Extracted records
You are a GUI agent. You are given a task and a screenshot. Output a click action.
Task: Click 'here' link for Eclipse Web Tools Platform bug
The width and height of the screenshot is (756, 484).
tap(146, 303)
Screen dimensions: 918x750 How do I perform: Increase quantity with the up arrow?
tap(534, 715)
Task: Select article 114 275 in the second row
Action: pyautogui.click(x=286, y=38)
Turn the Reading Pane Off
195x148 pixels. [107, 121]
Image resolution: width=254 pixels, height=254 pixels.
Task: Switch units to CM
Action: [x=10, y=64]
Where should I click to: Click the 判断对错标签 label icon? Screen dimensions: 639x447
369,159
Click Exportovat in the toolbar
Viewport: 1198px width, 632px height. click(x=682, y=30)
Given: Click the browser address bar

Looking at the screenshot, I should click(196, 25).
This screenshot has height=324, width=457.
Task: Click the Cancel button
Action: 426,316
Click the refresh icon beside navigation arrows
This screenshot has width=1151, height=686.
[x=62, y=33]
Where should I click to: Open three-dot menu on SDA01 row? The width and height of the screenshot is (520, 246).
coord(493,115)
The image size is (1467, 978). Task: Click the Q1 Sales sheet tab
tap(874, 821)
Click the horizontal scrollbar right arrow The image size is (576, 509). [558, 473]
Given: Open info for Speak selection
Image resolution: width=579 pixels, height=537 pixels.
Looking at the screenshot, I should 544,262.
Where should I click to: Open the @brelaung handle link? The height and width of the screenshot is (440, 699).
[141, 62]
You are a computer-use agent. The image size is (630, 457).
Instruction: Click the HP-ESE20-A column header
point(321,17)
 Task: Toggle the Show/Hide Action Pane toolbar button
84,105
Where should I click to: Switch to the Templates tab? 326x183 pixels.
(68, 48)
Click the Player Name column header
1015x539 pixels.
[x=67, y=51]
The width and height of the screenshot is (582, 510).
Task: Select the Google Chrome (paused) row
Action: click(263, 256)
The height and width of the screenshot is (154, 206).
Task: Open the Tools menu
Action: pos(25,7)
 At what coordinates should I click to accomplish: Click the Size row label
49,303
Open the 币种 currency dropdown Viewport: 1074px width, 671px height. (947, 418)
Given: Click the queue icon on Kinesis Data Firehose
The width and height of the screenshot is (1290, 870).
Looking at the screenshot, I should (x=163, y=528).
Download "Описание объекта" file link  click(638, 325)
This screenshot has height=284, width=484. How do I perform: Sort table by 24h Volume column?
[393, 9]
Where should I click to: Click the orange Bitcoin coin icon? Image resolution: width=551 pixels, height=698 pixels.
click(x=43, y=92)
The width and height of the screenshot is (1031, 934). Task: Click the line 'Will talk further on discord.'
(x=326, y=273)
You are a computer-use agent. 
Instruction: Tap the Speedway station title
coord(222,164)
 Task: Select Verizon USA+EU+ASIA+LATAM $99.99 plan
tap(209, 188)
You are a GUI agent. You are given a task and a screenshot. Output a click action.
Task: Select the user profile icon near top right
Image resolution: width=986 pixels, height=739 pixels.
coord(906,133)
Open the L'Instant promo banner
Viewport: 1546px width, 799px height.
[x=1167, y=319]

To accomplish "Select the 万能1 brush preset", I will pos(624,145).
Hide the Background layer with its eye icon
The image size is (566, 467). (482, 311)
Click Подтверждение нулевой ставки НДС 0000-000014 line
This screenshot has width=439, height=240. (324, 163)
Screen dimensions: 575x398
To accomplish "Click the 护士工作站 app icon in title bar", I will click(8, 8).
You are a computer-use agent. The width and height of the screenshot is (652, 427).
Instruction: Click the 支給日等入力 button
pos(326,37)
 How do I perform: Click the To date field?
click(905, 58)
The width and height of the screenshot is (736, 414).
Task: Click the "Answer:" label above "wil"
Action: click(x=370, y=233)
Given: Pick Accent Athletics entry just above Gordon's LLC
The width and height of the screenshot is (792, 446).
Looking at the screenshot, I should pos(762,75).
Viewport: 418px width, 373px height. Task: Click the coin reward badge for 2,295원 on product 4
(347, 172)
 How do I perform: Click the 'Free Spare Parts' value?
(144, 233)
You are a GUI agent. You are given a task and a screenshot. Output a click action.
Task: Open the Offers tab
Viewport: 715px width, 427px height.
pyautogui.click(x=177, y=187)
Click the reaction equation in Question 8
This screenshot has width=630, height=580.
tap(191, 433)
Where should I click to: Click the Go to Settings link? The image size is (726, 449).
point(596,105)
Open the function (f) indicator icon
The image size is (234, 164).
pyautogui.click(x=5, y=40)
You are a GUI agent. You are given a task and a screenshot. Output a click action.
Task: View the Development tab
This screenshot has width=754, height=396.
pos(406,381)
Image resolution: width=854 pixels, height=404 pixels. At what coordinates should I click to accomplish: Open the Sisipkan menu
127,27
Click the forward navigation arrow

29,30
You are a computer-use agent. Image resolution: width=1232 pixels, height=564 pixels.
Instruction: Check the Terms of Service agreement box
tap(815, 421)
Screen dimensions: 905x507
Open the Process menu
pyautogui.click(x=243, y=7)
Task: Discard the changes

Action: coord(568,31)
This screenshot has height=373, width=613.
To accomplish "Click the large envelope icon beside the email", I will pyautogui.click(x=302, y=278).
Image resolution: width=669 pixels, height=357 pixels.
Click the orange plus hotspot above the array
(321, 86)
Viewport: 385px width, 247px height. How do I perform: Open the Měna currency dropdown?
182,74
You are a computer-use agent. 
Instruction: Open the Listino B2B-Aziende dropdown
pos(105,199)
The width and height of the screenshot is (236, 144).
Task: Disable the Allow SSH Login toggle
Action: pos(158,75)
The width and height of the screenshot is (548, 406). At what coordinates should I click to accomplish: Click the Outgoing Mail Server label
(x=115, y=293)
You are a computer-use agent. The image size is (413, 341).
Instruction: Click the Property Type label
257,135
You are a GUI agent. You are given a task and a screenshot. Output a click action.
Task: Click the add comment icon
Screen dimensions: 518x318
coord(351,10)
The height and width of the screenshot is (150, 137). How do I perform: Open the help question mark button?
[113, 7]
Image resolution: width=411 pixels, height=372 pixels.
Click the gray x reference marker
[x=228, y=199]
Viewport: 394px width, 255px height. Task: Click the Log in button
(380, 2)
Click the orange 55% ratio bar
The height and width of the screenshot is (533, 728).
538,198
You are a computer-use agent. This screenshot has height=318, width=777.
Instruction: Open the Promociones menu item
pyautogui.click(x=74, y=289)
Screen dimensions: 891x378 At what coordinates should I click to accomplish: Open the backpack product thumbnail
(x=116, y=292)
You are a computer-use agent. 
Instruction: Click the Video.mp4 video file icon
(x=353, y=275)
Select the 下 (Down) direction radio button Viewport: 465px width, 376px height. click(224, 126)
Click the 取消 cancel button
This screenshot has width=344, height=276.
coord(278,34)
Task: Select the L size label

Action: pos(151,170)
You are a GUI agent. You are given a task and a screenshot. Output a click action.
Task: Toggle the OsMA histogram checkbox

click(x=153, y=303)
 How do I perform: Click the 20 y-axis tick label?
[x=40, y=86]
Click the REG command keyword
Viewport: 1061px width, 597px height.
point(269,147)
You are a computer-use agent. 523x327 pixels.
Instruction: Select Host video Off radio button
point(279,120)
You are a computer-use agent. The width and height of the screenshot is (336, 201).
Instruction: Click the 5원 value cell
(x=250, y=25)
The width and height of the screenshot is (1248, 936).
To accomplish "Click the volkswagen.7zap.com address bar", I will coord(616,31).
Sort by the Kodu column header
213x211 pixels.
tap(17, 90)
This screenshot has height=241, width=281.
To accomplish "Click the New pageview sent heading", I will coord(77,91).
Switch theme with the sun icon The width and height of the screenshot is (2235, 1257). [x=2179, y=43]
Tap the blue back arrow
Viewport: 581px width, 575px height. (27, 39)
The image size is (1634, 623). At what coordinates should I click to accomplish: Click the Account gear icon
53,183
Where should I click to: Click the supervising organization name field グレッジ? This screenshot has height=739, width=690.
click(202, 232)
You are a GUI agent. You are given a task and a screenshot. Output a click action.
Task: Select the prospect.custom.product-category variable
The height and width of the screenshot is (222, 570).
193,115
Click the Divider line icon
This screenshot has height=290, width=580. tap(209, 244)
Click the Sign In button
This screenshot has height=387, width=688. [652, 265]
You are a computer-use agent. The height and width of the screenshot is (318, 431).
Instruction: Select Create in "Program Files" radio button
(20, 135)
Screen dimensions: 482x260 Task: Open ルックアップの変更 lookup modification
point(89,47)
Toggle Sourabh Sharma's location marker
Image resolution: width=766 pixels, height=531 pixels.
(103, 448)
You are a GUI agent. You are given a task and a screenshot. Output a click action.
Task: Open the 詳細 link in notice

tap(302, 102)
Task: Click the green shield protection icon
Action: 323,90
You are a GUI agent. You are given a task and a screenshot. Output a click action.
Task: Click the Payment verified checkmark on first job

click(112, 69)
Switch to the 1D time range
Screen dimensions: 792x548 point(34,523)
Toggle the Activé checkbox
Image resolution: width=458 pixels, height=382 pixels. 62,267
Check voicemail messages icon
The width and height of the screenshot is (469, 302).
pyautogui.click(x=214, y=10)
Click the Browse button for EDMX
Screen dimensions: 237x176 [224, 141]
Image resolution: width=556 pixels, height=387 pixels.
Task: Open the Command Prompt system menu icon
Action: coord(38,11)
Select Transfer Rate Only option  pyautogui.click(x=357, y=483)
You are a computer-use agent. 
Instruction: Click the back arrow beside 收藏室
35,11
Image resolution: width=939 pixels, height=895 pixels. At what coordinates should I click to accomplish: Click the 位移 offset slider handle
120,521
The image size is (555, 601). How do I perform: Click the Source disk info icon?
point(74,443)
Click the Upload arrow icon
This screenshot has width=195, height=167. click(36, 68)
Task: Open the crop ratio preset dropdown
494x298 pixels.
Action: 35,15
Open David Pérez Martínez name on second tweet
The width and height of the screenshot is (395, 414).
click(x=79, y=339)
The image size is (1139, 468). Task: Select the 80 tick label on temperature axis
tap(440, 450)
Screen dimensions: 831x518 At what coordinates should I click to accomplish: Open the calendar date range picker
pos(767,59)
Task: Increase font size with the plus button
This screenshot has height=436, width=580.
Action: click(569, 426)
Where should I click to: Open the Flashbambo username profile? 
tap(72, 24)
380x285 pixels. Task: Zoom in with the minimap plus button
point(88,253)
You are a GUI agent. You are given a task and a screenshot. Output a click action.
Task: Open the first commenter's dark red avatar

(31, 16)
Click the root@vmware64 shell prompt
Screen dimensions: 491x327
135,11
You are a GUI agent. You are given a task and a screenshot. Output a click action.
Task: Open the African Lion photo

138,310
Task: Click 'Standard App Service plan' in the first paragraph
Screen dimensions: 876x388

REQUIRED WORK – Set down, exactly as written, each line of the data from its opening line through the one containing "Click the Player Name column header". Output nothing more.

RESPONSE FOR THIS EXERCISE –
You are a GUI agent. You are given a task and a screenshot. Output a click action.
Task: Click 'here' link for Eclipse Web Tools Platform bug
The width and height of the screenshot is (756, 484).
tap(146, 303)
Screen dimensions: 918x750 How do I perform: Increase quantity with the up arrow?
tap(534, 715)
Task: Select article 114 275 in the second row
Action: pyautogui.click(x=286, y=38)
Turn the Reading Pane Off
195x148 pixels. [107, 121]
Image resolution: width=254 pixels, height=254 pixels.
Task: Switch units to CM
Action: [x=10, y=64]
Where should I click to: Click the 判断对错标签 label icon? Screen dimensions: 639x447
369,159
Click Exportovat in the toolbar
Viewport: 1198px width, 632px height. click(x=682, y=30)
Given: Click the browser address bar

Looking at the screenshot, I should click(196, 25).
This screenshot has height=324, width=457.
Task: Click the Cancel button
Action: 426,316
Click the refresh icon beside navigation arrows
This screenshot has width=1151, height=686.
[x=62, y=33]
Where should I click to: Open three-dot menu on SDA01 row? The width and height of the screenshot is (520, 246).
coord(493,115)
The image size is (1467, 978). Task: Click the Q1 Sales sheet tab
tap(874, 821)
Click the horizontal scrollbar right arrow The image size is (576, 509). [558, 473]
Given: Open info for Speak selection
Image resolution: width=579 pixels, height=537 pixels.
Looking at the screenshot, I should 544,262.
Where should I click to: Open the @brelaung handle link? The height and width of the screenshot is (440, 699).
[141, 62]
You are a computer-use agent. The image size is (630, 457).
Instruction: Click the HP-ESE20-A column header
point(321,17)
 Task: Toggle the Show/Hide Action Pane toolbar button
84,105
Where should I click to: Switch to the Templates tab? 326x183 pixels.
(68, 48)
Click the Player Name column header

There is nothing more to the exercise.